Wodziłem wzrokiem po parkiecie, na którym goście żywiołowo tańczyli, sugestywnie poruszając biodrami.

– Wirujący seks.

Popatrzył na mnie dwuznacznie, stawiając przede mną kufel z moim ulubionym piwem z beczki.

– Co się stało, że akurat dziś jest wyjątkowo intensywnie? – zastanawiałem się na głos.

– Pewnie przez pogodę. Zrobiło się wiosennie, a ciepło uwalnia hormony. Będziesz dziś robił pokaz? Dużo dupć się tu kręci.
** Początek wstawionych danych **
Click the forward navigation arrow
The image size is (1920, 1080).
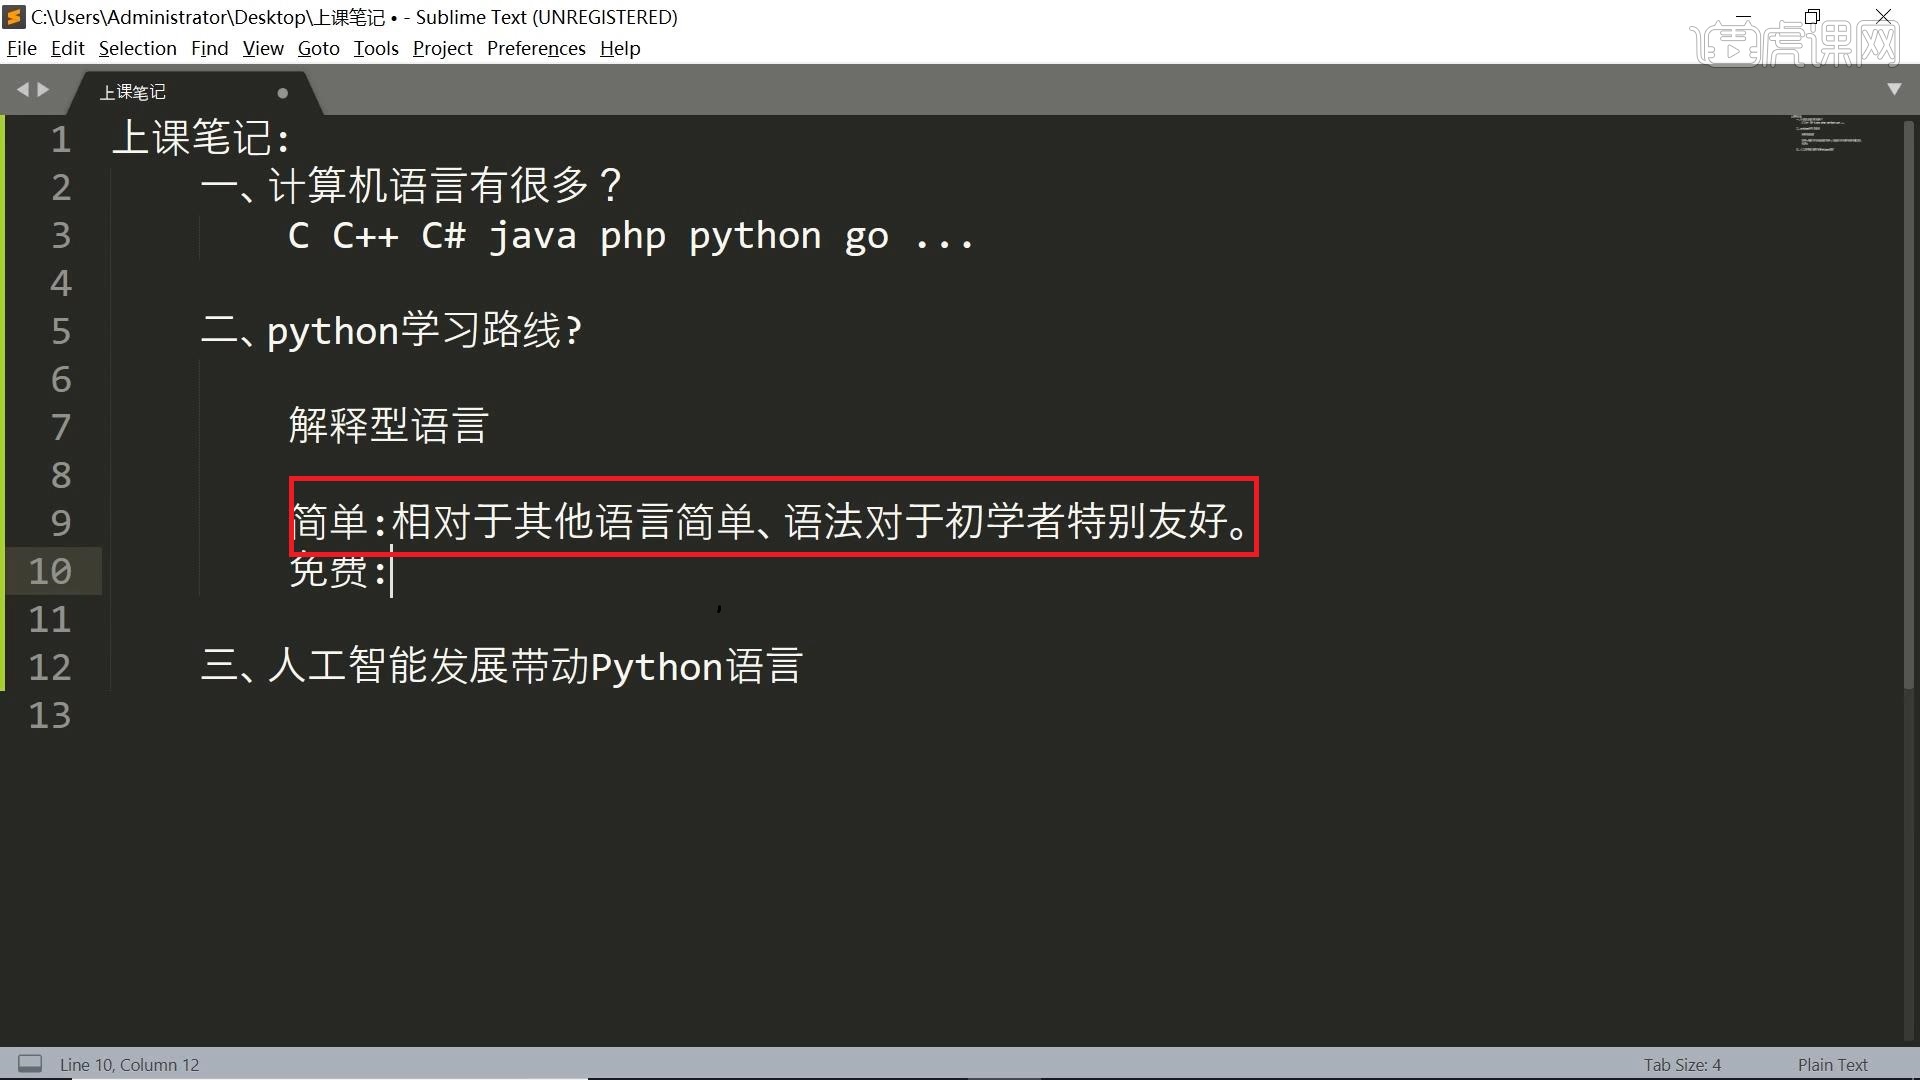click(45, 89)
Jest w czym wybierać… – Barman roześmiał się i powędrował spojrzeniem po sali, gdzie kręciło się wiele pięknych kobiet.

– Nie wiem. Jestem z kimś umówiony, ale jeszcze nie przyszła.

– Ktoś wyjątkowy? Krążą plotki, że nie jesteś już dostępny dla każdej, że pokazy będziesz robił tylko z nią. Mam gratulować?

– Możesz. Jest wyjątkowa, ale prosi się o klapsy przez to, że każe mi tak na siebie czekać.

Dokładnie w tym momencie obok mnie przeszła Millie. W ogóle nie zwróciła na mnie uwagi. Była ubrana w obcisłą bladoróżową sukienkę bez ramiączek, która mocno podkreślała jej krągłości. Nie mogłem oderwać od niej wygłodniałego spojrzenia.

– O w mordę!– wyrwało się Camdenowi. – To ona?

– Tak. To moja dziewczyna Millie – potwierdziłem z nieskrywaną dumą. – Wygląda na to, że dziś udajemy, że się nie znamy… Niech to będzie pamiętna noc. Dopilnuj, żeby zawsze miała pełną szklankę, ale nie przesadzaj z procentami. Ma słabą głowę, a ja z zasady nie pieprzę się z pijanymi kobietami.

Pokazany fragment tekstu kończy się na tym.